# Your task
Your job is to report every line of the entries that has "Given".

------------

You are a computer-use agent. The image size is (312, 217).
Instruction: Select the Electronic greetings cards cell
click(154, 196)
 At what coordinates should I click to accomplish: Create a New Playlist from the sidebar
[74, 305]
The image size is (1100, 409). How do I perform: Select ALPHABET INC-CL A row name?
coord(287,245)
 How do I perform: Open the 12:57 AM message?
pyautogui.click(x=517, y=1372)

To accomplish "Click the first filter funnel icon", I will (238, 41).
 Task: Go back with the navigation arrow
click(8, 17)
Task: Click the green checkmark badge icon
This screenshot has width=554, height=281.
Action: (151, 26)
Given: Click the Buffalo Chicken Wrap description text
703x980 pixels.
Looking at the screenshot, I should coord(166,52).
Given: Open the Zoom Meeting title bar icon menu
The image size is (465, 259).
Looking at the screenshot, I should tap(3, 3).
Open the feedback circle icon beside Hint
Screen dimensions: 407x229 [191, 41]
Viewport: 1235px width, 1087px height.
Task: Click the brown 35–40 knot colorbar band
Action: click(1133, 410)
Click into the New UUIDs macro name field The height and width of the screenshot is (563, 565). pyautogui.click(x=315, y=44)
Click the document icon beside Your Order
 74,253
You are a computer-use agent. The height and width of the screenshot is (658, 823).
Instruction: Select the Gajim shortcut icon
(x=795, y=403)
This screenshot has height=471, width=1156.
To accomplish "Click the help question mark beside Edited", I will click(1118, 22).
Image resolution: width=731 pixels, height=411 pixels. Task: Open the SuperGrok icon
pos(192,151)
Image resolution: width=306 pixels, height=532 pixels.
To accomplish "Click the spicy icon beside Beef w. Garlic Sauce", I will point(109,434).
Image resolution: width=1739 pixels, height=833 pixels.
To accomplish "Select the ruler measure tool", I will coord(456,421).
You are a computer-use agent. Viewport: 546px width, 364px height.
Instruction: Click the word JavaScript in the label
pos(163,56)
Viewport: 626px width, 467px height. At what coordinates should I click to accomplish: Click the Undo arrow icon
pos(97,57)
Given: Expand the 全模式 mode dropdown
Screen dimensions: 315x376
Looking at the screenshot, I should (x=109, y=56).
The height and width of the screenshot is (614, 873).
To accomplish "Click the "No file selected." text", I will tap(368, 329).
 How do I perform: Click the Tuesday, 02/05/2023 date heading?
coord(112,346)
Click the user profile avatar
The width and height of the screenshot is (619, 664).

------------

# Your response
Given: Click the Buffalo Chicken Wrap description text
Given: Open the Zoom Meeting title bar icon menu
Given: Expand the 全模式 mode dropdown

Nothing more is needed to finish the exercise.